In the meantime, Natalie took on all kinds of roles and duties: an officer’s wife during the Korean War and Vietnam War, a den mother, a Sunday school teacher, ballet teacher, office secretary, Jesuit volunteer, billing clerk, hobby gardener, chicken keeper, poet; she became something official when she completed training as a sensory awareness therapist. She was a lifelong student of spirituality in many forms, the fine arts, hymns, folk songs and history. She never quite mastered speaking French and was hopeless with Spanish — as well as with texting. She traveled until almost the end, spending time this last winter with daughters Lorna and Becca in Mexico, as well as with family in Butte.
She had ticklish feet, always kept a cat and had a lifelong love of train travel.
She was also almost always reading a book or a newspaper. She read mystery stories, humor and science fiction. She also enjoyed music and sang with a soprano voice up until the end, even teaching new songs to whomever would listen.
She was a lover of children, and after rearing seven of them and getting 12 grandchildren, she became a court-appointed advocate for children (CASA) and guardian ad litem for numerous North Idaho kids. She did this with vivacious energy, careful, and compassionate nurturing for years after "retirement." She would not have quit doing this work if her children had not suggested that she might "stop and smell the roses" around age 80. Now she has a dozen or so great-grandkids, and more are on the way.

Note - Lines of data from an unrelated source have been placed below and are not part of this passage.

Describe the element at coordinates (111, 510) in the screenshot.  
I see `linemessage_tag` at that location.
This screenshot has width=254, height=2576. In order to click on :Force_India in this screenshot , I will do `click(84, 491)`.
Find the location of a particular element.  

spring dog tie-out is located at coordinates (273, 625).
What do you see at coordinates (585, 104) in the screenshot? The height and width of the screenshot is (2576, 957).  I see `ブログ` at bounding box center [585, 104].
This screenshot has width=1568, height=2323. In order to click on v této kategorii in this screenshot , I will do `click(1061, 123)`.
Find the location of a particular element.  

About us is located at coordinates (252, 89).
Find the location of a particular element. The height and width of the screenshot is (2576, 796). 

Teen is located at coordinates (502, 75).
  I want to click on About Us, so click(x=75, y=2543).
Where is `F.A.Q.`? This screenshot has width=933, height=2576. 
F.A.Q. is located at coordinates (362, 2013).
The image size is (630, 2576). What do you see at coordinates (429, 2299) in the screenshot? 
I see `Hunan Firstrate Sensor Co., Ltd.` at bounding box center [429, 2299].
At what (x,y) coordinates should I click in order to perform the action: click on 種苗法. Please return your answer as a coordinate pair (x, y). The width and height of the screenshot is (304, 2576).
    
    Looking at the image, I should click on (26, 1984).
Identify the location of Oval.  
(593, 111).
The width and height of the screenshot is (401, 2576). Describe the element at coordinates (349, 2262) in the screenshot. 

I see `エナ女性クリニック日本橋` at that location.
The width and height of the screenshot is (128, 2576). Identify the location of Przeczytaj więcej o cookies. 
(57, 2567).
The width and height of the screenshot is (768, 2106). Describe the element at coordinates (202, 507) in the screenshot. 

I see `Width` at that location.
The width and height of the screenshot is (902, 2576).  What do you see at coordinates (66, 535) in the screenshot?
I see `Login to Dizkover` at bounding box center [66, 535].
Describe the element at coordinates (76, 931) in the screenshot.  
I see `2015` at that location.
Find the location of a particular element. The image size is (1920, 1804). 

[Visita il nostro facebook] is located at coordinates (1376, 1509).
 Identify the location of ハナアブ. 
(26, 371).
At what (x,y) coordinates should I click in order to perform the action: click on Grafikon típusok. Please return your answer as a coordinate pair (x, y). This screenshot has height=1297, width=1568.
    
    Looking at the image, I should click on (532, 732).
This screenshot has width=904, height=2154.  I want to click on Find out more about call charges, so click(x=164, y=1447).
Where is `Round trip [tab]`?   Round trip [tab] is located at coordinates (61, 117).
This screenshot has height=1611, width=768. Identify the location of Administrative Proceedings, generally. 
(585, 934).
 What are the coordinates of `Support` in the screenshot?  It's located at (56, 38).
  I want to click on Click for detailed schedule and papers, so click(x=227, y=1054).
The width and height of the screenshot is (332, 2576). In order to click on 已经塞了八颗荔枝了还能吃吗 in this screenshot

A few years after Tom died, Natalie was re-acquainted with her first love from Salt Lake City, Bart Smith (now of Arizona). They were an item at 14 years old, and their reconnecting took everyone by surprise. They tried to spend time together when they could travel, emailed frequently and spoke almost daily on the phone. Bart is a big part of Natalie’s earlier life story, and again in her later life; as she is in his.
The Ednie family would like to thank all of the lovely people who made caring for her at home a possibility, especially her grandsons, Theo and Pace.
She is preceded in death by her husband, Dr. Thomas F. Ednie; and her daughter, Gail H. Ednie, LCSW.
She is survived by her sons, David and Bruce (Karen) Ednie of Connecticut, Adam (Linda) of Sandpoint; daughters, Lorna Ross of Sandpoint, Becca Titus of Chiapas, Mexico, and Lucy (Jack) of Butte, Montana; as well as her grandchildren, Darrell (Sharon) Ross, Eli and Blair Ednie, Roslyn (Tom) Garrett, Nathan, Theo and Nina Titus, Kendra (Lee) McEwan, Amanda (Will) Fancher, Logan (Kasey) Ednie, Pace Ednie-Gloege, and Buck (Kayla) Ednie, as well as a gaggle of great-grandchildren, born and unborn.
Memorial services will be held on Saturday, Sept. 9, at 1 p.m. at the VFW on Pine and Division.